Fishman embarked on several residencies at the Emily Harvey Foundation in Venice: during the Fall of 2011 and 2013, and at the end of 2016, and many of her works from the past decade were inspired by these periods. Fishman had a deep understanding and appreciation of art history, from her family background (her mother and aunt were both artists and studied at the Barnes Foundation), and her education at Tyler School of Art in Philadelphia, and University of Illinois in Champaign. Being in Venice was a powerful experience. She highly anticipated it (for years, due to it being postponed several times). While in Venice, Fishman limited her studio practice to drawing and watercolor, reveling in small scale work including Japanese style fold out books and note card sized watercolors. When she returned to her studio in New York, the effects of the residency became pronounced in her work. The theatricality that comes from the grandness of opera, the drama of the old masters paintings (Titian was a favorite)imbued her paintings.

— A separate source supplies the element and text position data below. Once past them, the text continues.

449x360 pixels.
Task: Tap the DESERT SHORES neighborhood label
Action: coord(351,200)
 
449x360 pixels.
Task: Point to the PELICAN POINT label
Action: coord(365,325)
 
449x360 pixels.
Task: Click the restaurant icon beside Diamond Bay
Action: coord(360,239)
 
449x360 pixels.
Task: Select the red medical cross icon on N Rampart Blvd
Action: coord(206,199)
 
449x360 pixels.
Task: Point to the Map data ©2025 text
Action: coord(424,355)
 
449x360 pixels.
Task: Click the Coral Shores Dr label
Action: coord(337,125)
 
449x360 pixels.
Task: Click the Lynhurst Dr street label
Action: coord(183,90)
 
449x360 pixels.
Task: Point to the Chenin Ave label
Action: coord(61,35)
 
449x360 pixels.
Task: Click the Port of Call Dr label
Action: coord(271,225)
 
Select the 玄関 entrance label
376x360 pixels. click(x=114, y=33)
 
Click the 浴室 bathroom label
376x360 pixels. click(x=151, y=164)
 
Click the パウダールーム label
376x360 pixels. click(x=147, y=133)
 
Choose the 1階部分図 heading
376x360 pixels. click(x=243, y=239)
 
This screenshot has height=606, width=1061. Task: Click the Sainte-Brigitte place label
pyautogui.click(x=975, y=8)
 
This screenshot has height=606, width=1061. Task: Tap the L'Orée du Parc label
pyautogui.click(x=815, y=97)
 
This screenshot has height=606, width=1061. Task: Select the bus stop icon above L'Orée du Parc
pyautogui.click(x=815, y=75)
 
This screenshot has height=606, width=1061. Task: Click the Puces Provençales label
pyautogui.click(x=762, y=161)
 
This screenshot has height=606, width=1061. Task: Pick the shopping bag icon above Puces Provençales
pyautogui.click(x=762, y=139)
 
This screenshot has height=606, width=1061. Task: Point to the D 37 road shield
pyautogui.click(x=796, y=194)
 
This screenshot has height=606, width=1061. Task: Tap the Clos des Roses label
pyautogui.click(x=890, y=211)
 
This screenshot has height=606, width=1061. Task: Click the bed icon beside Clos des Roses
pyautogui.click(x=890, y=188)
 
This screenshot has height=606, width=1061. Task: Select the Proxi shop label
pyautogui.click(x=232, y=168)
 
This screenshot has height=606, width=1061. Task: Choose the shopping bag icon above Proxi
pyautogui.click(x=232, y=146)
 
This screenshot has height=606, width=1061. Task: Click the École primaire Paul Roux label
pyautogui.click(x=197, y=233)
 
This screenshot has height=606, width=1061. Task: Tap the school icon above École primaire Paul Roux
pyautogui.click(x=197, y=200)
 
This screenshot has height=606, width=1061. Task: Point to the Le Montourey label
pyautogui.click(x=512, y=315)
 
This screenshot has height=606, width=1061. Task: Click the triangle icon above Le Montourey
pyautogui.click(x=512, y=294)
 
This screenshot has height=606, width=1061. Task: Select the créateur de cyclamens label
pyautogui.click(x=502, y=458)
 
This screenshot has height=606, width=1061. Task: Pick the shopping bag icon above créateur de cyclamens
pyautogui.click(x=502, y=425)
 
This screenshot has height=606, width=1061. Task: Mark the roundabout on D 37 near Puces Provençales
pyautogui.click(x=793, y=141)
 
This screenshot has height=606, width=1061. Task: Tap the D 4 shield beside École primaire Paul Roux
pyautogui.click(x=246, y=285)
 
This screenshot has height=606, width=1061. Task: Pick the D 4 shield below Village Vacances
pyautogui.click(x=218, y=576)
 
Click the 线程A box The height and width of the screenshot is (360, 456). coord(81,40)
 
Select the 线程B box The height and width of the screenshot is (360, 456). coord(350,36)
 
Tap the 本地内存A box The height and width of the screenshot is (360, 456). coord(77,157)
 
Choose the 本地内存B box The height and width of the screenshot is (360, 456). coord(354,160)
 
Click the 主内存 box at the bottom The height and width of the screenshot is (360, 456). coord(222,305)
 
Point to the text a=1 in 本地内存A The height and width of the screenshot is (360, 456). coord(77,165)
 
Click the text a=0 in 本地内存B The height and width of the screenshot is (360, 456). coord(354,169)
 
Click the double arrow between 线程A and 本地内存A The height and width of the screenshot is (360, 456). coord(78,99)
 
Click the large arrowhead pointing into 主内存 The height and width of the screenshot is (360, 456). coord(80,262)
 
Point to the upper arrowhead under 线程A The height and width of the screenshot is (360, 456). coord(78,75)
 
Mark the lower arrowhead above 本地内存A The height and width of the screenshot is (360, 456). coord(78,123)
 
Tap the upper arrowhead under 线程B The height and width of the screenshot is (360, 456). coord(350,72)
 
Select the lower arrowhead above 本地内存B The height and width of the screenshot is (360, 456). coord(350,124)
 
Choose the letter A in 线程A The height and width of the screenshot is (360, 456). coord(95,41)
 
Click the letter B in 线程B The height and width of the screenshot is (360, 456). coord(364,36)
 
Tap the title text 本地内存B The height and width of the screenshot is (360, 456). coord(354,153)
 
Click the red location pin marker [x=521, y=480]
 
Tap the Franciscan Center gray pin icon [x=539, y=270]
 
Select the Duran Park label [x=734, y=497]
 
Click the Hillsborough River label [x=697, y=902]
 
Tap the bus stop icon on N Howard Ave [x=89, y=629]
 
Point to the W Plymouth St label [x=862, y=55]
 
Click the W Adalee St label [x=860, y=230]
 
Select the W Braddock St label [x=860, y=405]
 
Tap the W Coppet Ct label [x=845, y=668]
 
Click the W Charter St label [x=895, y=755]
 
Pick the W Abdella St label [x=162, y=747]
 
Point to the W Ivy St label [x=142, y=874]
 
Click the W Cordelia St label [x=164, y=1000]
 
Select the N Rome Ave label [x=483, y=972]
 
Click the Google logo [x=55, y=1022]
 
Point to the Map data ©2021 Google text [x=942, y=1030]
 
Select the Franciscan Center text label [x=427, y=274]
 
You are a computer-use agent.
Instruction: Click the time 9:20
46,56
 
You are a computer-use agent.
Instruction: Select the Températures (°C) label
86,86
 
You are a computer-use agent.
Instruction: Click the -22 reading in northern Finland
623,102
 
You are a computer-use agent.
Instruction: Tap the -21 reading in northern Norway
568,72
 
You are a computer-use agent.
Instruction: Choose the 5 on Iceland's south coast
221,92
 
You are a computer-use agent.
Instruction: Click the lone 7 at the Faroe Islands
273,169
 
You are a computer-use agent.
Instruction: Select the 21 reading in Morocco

As put in the 2014 Whitney Biennale: “The melding of order and chaos that she encountered while touring the city’s famous blue-green canals and labyrinthine alleyways aligned with the direction her painting has taken since the early 1990s. Artworks that Fishman made during this period reveal her efforts to resolve the two apparently opposing tendencies she has worked through as an abstract painter since the mid-1960s - the hard-edge objectivity of the grid and the gestural subjectivity of expressionism.”
Born in 1939 in Philadelphia, Louise Fishman, lived and worked in New York. Fishman’s work is in the collections many public institutions, including the National Academy of Art and Design, NY; the Metropolitan Museum of Art, NY; the Art Institute of Chicago, Chicago, IL; the Carnegie Museum of Art, Pittsburg, PA; the High Museum of Art, Atlanta, GA; the Jewish Museum, NY; the Neuberger Museum of Art, Purchase, NY; the Krannert Art Museum, Champaign, IL; the Hood Museum of Art, Hanover, NH; and the Museum of Contemporary Art, San Diego, CA. She was the recipient of three National Endowment for the Arts grants, a New York Foundation for the Arts Fellowship, and a Guggenheim Fellowship, among others.
Widely shown for the past five decades, Fishman’s first group show was at the National Drawing and Print Exhibition at the Pennsylvania Academy of Fine Arts in 1961. Her first solo exhibit was at the Philadelphia Art Alliance in 1963. Fishman was included in three Whitney Biennials: 1973, 1987, and 2014 (the last biennial at the Breuer building). In 2016, the Neuberger Museum of Art organized the artist’s first retrospective, curated by Helaine Posner and accompanied by a monograph; the retrospective traveled to the Weatherspoon Art Museum, University of North Carolina at Greensboro in 2017. In Fishman’s hometown of Philadelphia, the Institute of Contemporary Art held a concurrent exhibition of her small-scale work, Paper Louise Tiny Fishman Rock, curated by Ingrid Schaffner. The Krannert Art Museum at the University of Illinois presented an exhibition of Fishman’s drawings in 2021.